Task instructions:
Every line below that contains the word "will" must be copied.

=-=-=-=-=

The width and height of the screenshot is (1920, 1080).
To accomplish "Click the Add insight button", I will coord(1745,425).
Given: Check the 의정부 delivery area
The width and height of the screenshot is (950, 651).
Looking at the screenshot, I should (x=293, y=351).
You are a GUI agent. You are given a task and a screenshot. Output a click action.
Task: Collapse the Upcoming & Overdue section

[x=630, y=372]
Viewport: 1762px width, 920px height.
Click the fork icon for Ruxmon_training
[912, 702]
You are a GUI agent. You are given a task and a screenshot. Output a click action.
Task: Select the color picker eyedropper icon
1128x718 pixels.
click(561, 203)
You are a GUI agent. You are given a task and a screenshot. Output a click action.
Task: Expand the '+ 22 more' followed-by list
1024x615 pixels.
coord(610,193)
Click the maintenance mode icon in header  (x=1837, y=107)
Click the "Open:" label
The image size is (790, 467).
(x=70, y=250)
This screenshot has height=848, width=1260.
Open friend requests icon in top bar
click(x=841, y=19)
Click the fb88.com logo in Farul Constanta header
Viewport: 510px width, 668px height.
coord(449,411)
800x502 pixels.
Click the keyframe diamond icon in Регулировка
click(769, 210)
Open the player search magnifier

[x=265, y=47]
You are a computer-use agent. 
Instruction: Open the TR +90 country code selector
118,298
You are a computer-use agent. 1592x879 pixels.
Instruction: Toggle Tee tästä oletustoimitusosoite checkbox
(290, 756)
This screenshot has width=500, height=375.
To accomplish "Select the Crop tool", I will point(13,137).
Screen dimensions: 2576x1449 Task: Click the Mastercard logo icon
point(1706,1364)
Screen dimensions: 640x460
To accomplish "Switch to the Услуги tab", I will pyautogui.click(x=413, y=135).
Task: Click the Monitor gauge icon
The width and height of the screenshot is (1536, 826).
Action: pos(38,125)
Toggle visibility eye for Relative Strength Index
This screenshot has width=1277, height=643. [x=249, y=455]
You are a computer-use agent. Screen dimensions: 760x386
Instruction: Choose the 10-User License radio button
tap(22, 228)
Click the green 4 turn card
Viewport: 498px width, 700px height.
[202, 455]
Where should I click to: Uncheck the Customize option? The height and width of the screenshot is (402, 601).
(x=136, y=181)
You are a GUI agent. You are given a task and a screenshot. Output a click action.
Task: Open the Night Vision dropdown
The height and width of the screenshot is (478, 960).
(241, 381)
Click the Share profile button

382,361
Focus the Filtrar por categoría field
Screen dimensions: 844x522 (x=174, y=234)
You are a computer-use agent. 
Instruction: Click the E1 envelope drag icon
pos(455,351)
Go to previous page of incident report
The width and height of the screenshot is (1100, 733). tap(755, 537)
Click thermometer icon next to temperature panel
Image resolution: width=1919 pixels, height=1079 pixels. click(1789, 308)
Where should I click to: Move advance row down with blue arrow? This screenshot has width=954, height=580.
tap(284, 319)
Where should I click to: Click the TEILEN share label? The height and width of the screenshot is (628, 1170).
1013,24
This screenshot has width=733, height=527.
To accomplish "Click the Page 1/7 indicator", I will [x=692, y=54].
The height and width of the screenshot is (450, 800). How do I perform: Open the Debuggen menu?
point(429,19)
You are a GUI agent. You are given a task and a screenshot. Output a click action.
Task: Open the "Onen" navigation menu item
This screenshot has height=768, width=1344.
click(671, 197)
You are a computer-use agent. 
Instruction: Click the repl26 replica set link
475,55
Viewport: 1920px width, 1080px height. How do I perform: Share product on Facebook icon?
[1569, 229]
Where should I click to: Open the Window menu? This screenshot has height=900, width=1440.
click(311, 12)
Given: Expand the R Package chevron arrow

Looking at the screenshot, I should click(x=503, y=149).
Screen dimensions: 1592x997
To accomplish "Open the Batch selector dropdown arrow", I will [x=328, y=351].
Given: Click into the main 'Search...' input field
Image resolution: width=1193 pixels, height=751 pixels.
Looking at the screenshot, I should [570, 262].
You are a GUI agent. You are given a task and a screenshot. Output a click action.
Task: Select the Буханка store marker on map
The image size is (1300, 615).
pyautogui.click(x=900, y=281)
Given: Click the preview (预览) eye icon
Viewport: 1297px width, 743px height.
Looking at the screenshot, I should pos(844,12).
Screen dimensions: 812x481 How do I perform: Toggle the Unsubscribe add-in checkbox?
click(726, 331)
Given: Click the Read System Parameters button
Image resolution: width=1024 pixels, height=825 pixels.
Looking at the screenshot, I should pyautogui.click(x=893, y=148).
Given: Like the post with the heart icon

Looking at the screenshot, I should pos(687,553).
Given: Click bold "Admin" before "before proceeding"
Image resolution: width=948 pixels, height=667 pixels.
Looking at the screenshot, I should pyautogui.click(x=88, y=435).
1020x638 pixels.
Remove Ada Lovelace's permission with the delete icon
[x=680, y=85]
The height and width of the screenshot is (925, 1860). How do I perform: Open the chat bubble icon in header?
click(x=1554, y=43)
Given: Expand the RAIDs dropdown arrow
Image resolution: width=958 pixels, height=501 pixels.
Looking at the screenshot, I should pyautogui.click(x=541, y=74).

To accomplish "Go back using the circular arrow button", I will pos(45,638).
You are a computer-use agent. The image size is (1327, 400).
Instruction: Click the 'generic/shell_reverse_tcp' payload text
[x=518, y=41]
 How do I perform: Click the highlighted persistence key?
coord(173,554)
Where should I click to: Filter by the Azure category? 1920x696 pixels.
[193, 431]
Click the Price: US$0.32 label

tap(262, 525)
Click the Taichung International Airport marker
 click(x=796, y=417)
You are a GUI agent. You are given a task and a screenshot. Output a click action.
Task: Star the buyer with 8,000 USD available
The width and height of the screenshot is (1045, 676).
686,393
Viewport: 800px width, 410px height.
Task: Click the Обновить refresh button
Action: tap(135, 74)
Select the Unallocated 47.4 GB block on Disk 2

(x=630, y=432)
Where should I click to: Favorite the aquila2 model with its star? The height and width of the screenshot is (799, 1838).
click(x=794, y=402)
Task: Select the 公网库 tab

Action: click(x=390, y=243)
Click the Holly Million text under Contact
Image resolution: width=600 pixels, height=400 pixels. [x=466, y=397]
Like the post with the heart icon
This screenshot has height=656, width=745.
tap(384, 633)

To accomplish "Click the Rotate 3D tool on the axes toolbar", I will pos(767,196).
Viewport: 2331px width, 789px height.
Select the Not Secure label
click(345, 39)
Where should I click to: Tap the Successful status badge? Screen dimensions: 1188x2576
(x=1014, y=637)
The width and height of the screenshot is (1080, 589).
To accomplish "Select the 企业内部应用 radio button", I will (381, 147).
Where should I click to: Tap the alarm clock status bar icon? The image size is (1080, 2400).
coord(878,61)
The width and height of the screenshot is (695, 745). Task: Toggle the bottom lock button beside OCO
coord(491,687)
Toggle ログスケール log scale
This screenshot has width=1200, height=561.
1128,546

=-=-=-=-=

Task result:
To accomplish "Click the Add insight button", I will coord(1745,425).
To accomplish "Select the Crop tool", I will point(13,137).
To accomplish "Switch to the Услуги tab", I will pyautogui.click(x=413, y=135).
To accomplish "Click the Page 1/7 indicator", I will [x=692, y=54].
To accomplish "Open the Batch selector dropdown arrow", I will [x=328, y=351].
To accomplish "Go back using the circular arrow button", I will pos(45,638).
To accomplish "Click the Rotate 3D tool on the axes toolbar", I will pos(767,196).
To accomplish "Select the 企业内部应用 radio button", I will (381, 147).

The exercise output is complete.